If you haven’t gotten a credit score yet, it probably means one of the following things:
- You don’t have any credit accounts: If you haven’t yet opened your first credit account (e.g., because you’re young or a recent immigrant), then you won’t have a credit score. This is because FICO and VantageScore calculate your credit score based on your credit activity in the US.
- You’ve only recently started using credit: If you only just opened your first credit account, your lender may not have reported your account to the credit bureaus yet. Even if they have, FICO won’t generate a score for you until your account is at least 6 months old. 2 VantageScore will generate a score after just one month, but their scoring model is less popular than FICO’s.
- Your creditor isn’t reporting your credit account activity: Most lenders report credit accounts to the major credit reporting agencies, but some only report to one bureau or none at all. If you’re checking your score with a credit bureau none of your lenders reports to, then you won’t see a credit score.

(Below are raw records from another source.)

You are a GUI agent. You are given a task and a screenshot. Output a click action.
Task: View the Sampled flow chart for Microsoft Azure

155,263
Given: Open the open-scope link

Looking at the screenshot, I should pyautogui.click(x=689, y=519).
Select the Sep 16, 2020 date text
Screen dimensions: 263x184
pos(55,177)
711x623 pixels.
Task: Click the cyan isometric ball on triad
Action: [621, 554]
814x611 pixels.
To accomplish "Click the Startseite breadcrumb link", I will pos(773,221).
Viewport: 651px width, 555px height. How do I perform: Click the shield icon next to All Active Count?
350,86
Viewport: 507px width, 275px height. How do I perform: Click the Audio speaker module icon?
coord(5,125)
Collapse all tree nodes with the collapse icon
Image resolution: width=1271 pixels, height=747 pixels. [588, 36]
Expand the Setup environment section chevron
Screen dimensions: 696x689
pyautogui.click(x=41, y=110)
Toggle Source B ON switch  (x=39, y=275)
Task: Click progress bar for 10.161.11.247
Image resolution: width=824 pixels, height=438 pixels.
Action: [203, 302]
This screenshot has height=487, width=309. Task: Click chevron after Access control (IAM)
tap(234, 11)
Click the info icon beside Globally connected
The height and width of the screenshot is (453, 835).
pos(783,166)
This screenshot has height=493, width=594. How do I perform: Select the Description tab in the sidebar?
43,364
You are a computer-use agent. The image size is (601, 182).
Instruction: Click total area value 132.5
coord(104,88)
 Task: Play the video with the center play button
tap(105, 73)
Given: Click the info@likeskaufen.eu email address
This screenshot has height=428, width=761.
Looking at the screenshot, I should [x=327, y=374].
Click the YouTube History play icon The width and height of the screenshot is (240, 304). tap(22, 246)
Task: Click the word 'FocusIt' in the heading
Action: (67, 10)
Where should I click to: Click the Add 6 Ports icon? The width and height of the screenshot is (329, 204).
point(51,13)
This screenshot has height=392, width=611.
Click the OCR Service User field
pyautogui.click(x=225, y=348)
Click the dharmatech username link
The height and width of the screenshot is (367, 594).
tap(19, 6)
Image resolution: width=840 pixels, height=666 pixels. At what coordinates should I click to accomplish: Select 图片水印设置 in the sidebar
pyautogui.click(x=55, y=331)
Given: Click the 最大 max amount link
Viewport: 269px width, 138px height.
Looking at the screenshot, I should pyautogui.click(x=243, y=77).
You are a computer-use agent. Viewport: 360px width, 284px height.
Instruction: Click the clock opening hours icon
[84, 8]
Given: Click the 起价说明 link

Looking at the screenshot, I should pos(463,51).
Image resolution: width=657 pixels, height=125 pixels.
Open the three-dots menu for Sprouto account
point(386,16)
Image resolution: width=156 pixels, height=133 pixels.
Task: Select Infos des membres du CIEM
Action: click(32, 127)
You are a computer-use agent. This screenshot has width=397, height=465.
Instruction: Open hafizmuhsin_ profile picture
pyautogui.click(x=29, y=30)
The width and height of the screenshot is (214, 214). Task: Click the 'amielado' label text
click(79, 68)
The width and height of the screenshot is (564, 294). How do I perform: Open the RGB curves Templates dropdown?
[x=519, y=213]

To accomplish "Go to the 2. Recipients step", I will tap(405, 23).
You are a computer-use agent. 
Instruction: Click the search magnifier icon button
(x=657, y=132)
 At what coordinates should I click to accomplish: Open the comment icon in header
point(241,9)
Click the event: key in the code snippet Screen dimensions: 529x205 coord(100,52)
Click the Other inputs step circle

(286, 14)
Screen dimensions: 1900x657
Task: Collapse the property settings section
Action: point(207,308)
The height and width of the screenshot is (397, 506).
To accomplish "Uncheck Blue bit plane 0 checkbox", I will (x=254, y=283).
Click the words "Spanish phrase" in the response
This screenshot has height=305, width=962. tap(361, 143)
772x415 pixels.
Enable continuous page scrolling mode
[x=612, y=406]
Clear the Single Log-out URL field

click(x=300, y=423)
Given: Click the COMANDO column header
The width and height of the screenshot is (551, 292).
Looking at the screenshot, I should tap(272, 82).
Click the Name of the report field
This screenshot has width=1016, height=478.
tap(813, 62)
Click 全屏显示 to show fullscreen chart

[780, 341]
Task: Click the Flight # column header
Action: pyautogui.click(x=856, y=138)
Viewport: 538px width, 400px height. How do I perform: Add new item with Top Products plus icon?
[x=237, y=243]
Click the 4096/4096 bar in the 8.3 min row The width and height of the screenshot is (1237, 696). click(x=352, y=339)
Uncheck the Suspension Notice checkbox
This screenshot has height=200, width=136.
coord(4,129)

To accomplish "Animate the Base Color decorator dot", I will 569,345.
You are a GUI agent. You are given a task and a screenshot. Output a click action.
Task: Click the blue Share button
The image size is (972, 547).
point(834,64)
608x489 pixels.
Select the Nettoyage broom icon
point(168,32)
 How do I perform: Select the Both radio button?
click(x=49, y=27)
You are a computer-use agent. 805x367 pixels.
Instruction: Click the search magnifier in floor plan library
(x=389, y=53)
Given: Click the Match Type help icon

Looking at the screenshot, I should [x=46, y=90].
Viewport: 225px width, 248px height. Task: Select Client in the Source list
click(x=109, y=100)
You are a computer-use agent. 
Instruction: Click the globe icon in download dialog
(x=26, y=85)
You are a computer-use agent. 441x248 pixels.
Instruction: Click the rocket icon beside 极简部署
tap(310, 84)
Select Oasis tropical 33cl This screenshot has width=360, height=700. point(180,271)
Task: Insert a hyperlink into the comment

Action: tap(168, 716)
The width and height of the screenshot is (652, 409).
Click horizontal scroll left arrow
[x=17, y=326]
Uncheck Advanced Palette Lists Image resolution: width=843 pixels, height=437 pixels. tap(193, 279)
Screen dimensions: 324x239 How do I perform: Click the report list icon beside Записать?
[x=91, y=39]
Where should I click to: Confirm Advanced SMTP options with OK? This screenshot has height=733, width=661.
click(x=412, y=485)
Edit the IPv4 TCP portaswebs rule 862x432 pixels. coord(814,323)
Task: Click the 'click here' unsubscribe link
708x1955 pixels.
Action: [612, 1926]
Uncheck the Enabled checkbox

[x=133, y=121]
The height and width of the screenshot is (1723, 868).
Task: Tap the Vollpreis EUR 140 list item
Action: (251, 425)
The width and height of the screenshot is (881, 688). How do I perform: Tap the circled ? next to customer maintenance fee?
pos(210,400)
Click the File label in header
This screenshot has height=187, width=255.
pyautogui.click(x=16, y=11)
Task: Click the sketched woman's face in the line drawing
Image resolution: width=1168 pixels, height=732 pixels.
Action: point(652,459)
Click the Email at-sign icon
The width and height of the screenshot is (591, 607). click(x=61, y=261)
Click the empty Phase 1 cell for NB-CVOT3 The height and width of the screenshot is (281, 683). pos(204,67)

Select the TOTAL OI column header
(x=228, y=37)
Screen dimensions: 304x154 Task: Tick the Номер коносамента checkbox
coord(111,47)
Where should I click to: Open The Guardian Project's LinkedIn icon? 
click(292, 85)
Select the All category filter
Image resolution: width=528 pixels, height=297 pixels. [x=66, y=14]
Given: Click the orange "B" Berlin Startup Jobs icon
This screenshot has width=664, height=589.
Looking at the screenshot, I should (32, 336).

3. You haven’t used credit in a while
If you previously had a credit score but you can no longer find it through your score provider, it could be because you’re no longer considered scorable by FICO or VantageScore. This generally happens when your credit report only lists closed or old accounts.
To generate a score, most credit scoring models require that one or more of your accounts be active within the past 6 months. Any credit activity that occurred before this time is considered “stale” information and may not be factored into the calculation of your credit score. 3
4. There’s been an error
If you’ve been using credit for more than 6 months and your lender has been reporting your activity to the credit bureaus, then you should be able to access your score from FICO, Experian, Equifax, TransUnion, or a third-party score provider.
If your credit score isn’t showing up, then it could be due to an error (either a technical glitch or a credit reporting mistake).
Contact your score provider directly by phone or mail if you think there’s been an error. You can contact the major credit reporting agencies using the links below:
What to do if you don’t have a credit score
If it turns out your score isn’t showing up because you don’t have one, don’t panic. You won’t be penalized for not having a score.
However, having one can certainly make your life easier. For instance, if you don’t have a credit score, you may need a cosigner to take out a loan or get an apartment, and utility, cable, or phone companies may ask you to pay a deposit before they offer you their products and services.
Moreover, having good credit comes with various benefits. For example, you’ll have more options when applying for different types of credit and get lower interest rates because lenders will be able to see that you’re a trustworthy borrower.
If you decide you want a credit score, then you’ll need to start building credit. There are credit hacks that’ll allow you to obtain your score more quickly, but at its core, credit-building is really very simple. You just have to:
- Get a credit account: The first step is obviously to get a credit account (i.e., a credit card). Start by picking a card from our list of credit cards for no credit, which you’ll be able to qualify for even though you don’t have a credit score yet. You should also consider getting a credit-builder loan, which is specifically designed for people who are just starting out and want to establish a positive credit history.
- Make regular payments: Once you’ve gotten access to a line of credit, all you have to do is use it regularly and make sure you always pay your bills on time. This will build your payment history, which is the most important component in the calculation of your credit score.
Follow those steps and in six months or less, your credit score should finally appear and you’ll be able to enjoy all of the benefits of having good credit.